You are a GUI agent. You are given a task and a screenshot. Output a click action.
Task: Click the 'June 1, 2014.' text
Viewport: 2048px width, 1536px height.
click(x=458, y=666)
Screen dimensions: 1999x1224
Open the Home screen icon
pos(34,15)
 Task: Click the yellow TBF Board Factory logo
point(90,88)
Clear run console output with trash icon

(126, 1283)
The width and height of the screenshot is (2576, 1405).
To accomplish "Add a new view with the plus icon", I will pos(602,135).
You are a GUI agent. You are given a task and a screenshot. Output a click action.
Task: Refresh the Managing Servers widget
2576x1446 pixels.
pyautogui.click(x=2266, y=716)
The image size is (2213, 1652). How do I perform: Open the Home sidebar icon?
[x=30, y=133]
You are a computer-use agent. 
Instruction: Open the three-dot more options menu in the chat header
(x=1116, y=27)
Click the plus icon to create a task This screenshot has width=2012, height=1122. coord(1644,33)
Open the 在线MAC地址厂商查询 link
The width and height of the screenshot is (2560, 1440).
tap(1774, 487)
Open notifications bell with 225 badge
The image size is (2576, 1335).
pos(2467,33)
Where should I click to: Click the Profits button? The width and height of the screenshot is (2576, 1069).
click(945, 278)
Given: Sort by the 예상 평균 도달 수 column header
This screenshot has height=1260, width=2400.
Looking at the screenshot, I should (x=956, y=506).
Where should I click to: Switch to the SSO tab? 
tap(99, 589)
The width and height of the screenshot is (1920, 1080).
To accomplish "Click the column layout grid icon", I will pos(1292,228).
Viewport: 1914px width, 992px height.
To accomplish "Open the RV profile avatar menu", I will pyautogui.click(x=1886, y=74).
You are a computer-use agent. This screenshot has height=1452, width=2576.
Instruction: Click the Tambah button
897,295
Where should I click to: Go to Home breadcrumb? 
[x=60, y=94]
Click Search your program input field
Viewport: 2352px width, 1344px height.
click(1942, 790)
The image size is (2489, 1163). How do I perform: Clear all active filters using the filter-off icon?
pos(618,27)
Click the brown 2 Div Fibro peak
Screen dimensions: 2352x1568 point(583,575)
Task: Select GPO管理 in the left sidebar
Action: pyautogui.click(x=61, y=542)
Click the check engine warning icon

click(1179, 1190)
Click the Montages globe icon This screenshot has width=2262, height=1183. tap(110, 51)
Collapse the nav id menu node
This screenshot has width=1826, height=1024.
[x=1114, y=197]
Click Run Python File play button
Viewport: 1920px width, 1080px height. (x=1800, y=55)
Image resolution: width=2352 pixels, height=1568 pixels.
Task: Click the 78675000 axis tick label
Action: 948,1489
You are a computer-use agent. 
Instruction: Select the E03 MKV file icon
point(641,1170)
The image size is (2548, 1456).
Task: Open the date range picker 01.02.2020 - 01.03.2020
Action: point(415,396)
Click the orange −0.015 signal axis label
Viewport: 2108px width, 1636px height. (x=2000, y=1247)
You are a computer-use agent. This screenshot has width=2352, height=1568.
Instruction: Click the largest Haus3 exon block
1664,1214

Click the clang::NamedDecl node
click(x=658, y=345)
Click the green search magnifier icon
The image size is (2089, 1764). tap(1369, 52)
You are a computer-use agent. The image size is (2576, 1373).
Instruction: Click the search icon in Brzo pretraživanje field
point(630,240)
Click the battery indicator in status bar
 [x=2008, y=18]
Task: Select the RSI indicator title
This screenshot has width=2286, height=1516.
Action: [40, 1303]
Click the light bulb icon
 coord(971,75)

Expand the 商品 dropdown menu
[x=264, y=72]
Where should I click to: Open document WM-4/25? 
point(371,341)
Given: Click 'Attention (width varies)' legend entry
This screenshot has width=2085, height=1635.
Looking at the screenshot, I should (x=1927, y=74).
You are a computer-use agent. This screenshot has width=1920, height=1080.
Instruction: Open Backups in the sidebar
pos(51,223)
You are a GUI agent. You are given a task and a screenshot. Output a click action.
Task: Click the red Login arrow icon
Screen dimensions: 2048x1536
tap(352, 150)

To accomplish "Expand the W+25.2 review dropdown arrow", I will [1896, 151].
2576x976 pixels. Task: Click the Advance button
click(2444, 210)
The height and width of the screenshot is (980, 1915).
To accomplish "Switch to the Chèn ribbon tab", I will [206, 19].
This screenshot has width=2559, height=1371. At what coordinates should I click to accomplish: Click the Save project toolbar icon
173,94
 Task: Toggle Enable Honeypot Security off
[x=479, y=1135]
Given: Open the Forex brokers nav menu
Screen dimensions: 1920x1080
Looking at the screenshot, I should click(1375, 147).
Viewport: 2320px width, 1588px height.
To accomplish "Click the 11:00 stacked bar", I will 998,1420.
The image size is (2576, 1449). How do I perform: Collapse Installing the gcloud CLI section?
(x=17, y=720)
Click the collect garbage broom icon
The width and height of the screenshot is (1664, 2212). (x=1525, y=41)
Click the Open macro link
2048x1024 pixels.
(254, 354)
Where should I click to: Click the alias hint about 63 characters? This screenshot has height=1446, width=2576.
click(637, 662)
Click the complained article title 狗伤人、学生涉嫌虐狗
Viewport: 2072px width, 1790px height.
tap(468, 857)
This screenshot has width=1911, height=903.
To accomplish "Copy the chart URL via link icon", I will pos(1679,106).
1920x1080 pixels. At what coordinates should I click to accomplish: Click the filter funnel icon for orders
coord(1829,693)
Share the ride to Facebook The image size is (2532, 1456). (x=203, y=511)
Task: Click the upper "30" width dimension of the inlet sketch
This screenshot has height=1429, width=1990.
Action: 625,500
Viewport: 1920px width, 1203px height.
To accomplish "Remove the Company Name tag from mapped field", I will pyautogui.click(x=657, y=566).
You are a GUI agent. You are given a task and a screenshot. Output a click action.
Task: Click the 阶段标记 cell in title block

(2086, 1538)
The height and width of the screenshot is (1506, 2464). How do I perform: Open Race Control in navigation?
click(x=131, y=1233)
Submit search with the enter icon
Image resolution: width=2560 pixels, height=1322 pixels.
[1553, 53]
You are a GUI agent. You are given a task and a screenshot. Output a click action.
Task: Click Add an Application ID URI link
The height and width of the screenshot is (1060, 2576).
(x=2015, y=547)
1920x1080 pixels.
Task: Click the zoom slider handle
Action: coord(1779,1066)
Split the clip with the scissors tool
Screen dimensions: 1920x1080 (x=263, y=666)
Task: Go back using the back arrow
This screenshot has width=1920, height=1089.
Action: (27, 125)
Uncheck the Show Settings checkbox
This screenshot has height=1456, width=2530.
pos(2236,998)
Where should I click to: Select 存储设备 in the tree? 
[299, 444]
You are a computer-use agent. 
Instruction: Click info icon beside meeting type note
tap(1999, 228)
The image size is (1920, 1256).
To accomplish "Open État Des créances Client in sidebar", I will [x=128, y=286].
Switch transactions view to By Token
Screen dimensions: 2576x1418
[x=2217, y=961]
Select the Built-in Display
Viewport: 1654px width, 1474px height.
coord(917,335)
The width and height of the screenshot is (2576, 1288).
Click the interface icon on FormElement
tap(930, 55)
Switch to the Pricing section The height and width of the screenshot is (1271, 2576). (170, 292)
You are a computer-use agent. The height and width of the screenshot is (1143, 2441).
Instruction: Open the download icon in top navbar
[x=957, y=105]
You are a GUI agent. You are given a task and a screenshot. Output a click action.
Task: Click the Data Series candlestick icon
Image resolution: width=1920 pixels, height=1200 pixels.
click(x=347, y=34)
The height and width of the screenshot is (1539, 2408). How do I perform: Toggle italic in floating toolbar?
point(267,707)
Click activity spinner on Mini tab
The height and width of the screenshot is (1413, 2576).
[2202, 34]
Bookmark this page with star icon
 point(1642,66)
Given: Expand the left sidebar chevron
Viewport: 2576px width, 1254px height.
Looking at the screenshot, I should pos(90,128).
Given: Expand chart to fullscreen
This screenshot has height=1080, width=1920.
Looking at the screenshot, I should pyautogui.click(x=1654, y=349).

- - - -

* **PROBLEM STATEMENT**
In the listing, how many lines hold "chart"? Answer with a bare number.

* **OUTPUT FOR THIS EXERCISE**
2